2. Liquidation Plan Creation
   * All positions across DeFi protocols (e.g., Pendle, Curve, Uniswap) are scheduled to close.
   * Assets are swapped (if needed) to the base token of the borrowed asset (e.g., USDC, ETH).
   * Target currency is returned to the Market via smart contracts.
3. Execution
   * Plan is sent to the Executor microservice.
   * Executor compiles the plan into an onchain transaction and submits it to the Ethereum network (or supported EVM chain).
   * Collateral is liquidated through whitelisted venues, following smart contract logic.
   * Execution is monitored in real-time (with onchain confirmation and fallback retries).

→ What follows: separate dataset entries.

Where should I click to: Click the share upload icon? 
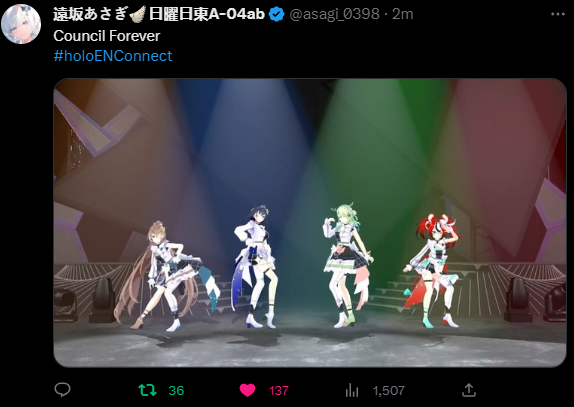[469, 390]
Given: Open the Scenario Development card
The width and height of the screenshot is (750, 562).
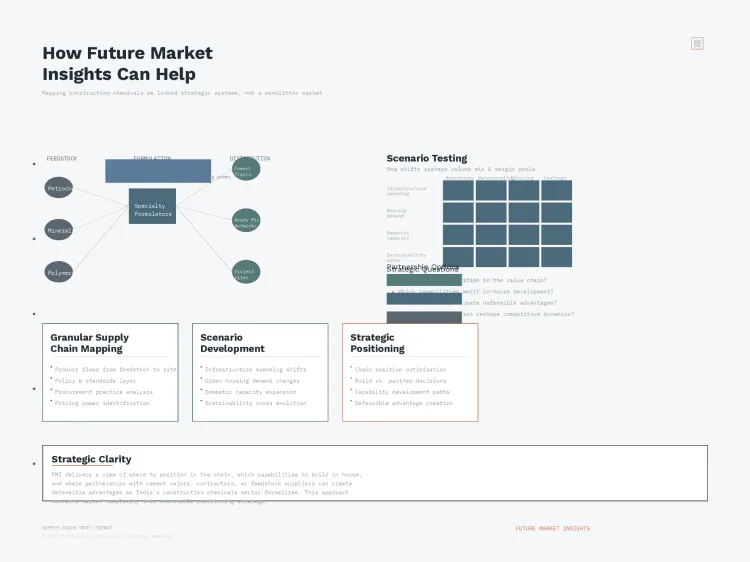Looking at the screenshot, I should click(x=260, y=372).
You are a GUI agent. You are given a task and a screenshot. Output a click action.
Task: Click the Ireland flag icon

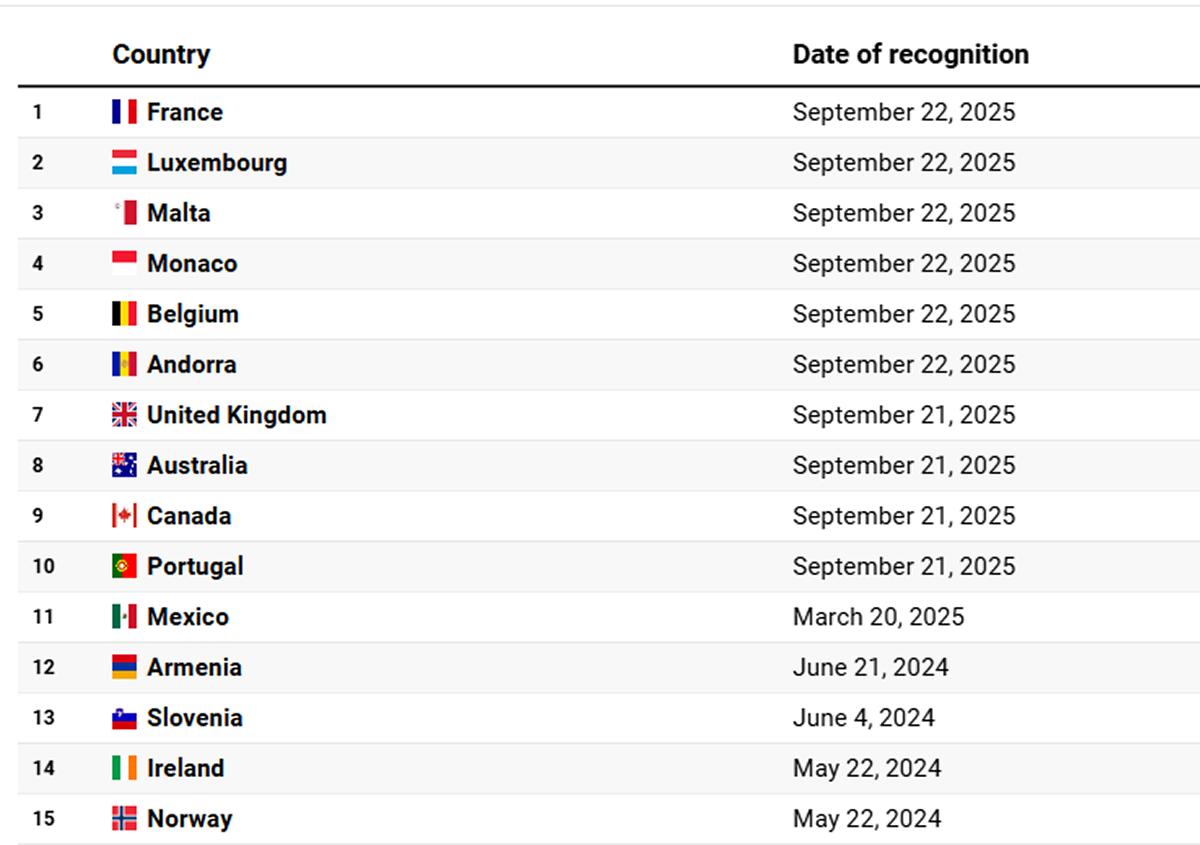click(124, 768)
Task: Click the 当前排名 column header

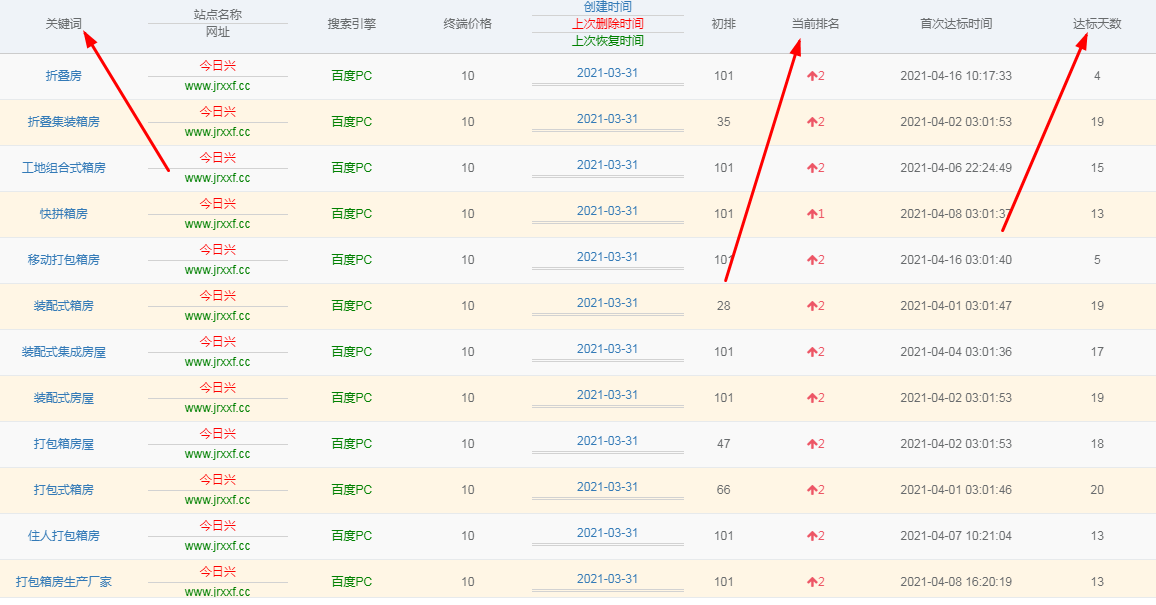Action: pyautogui.click(x=808, y=24)
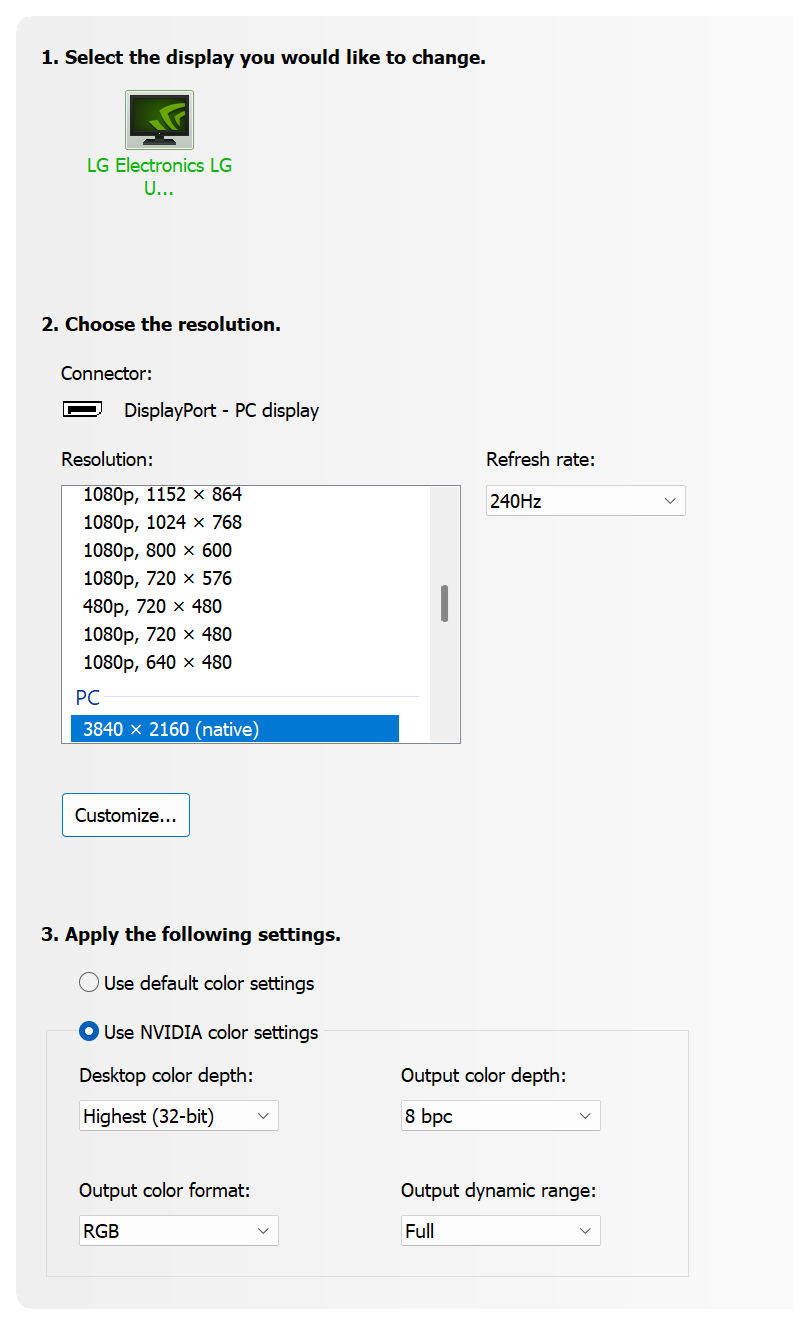Select 1080p, 800 × 600 resolution

[x=157, y=550]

### **Key Properties of Arkis Liquidation**

<table><thead><tr><th width="283.287109375">Property</th><th>Description</th></tr></thead><tbody><tr><td><strong>MEV-Resistant</strong></td><td>Liquidation logic is designed to avoid predictable pricing patterns or sandwichable sequences.</td></tr><tr><td><strong>Multi-Protocol Aware</strong></td><td>A liquidation can span multiple DeFi protocols in a single plan (e.g., unwind Curve LP, sell on 1inch).</td></tr><tr><td><strong>Failsafe &#x26; Retryable</strong></td><td>Executor retries failed transactions and supports fallback execution logic.</td></tr><tr><td><strong>Configurable Liquidation Fees</strong></td><td>Per-Agreement fee settings (e.g., 5–10%) for compensating LPs and covering slippage.</td></tr></tbody></table>

### **Liquidation Example**

An Asset Manager opens a $5,000 ETH position with 5x leverage:

* Collateral: $1,000 worth of Curve LP tokens
* Borrowed Amount: $4,000 USDC
* Stress-Tested Value: $3,900 (due to slippage, LP discount, market volatility)
* Risk Factor = 3,900 / 4,000 = 0.975

If the Liquidation Threshold = 1.0, this account becomes eligible for liquidation.

* Arkis Margin Engine detects the breach.
* Executes a plan to:
  * Unstake and break Curve LP
  * Sell assets on 1inch to recover USDC
  * Return repaid principal to the Market

### **User Notifications & Transparency**

* Margin Calls and Liquidation Warnings are pushed via Arkis Web Portal and alerting system.
* Liquidation events are fully auditable onchain.
* Smart contract logs contain execution traces of all liquidated positions.